RAFAEL SANTIAGO

verano

El joven caballero inglés paseaba por el puerto circunnavegando la figura de Sir Francis Drake.
La tarde sin branquias y escamas se desangraba sobre el sonámbulo óxido de los barcos.
La espuma malvasía rompía contra las rocas.
La luz crepuscular varada en los ojos de William Turner.

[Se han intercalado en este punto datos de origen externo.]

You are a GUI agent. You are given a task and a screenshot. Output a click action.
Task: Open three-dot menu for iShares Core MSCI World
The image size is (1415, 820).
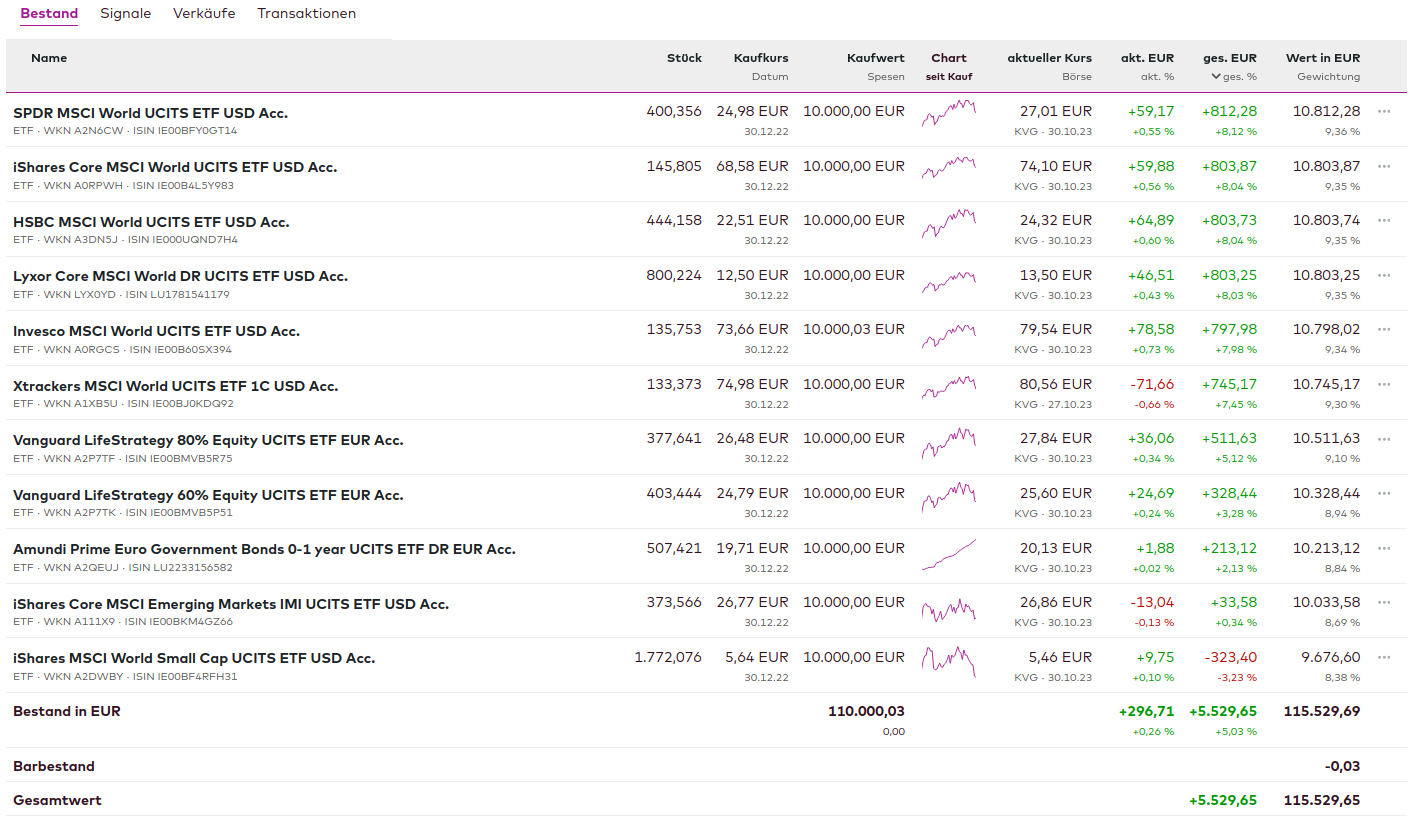(x=1384, y=166)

Las acuáticas risas de los niños jugaban con cabosos y aguavivas en los charcos de la playa.
Los viejos marineros, lobos de mar, fermentaban la sed que atraviesa mares y océanos en las tabernas iluminadas de tristeza, soñando con espectros con coronas de crustáceos a lomos de hipocampos, maldiciendo a los kraken y Leviatanes trajeados de las ciudades.
Las viudas en los bancos de piedra hablaban en silencio, tejiendo infinitas redes religiosamente.
En el mar, la luz bordó una silueta de sal entre los pentagramas de las olas.
El horizonte susurró el misterio al viajero.
Su exacta mirada nocturna contempló lo impenetrable.
El joven caballero inglés quedó cautivado nuevamente por el epidérmico canto de Ligeia.
Ella con la Rosa de los Vientos deshojada en sus cabellos.
Él con la Osa Mayor en su pecho atravesada por las flechas sagitarias.
A lo lejos repicaron las huérfanas campanas de la ermita, y la silueta se desvaneció entre el graznar de Guinchos y Pardelas.
El delirio ciego emergió bregando en su coraza de coral, iluminando la distancia hasta el faro de las sombras.
Su corazón echó anclas en los archipiélagos de la noche.
El joven marchó con la mirada extraviada hasta el hostal, con su botella de olvido llena de ausencias, acompañado por el balanceo de la blanca sombra del Capitán Ahab.
En sus pensamientos…
Said it’s all right...
And I will be alone again tonight my dear.
Atrás quedaba la inmensa feria azul y sus ensueños.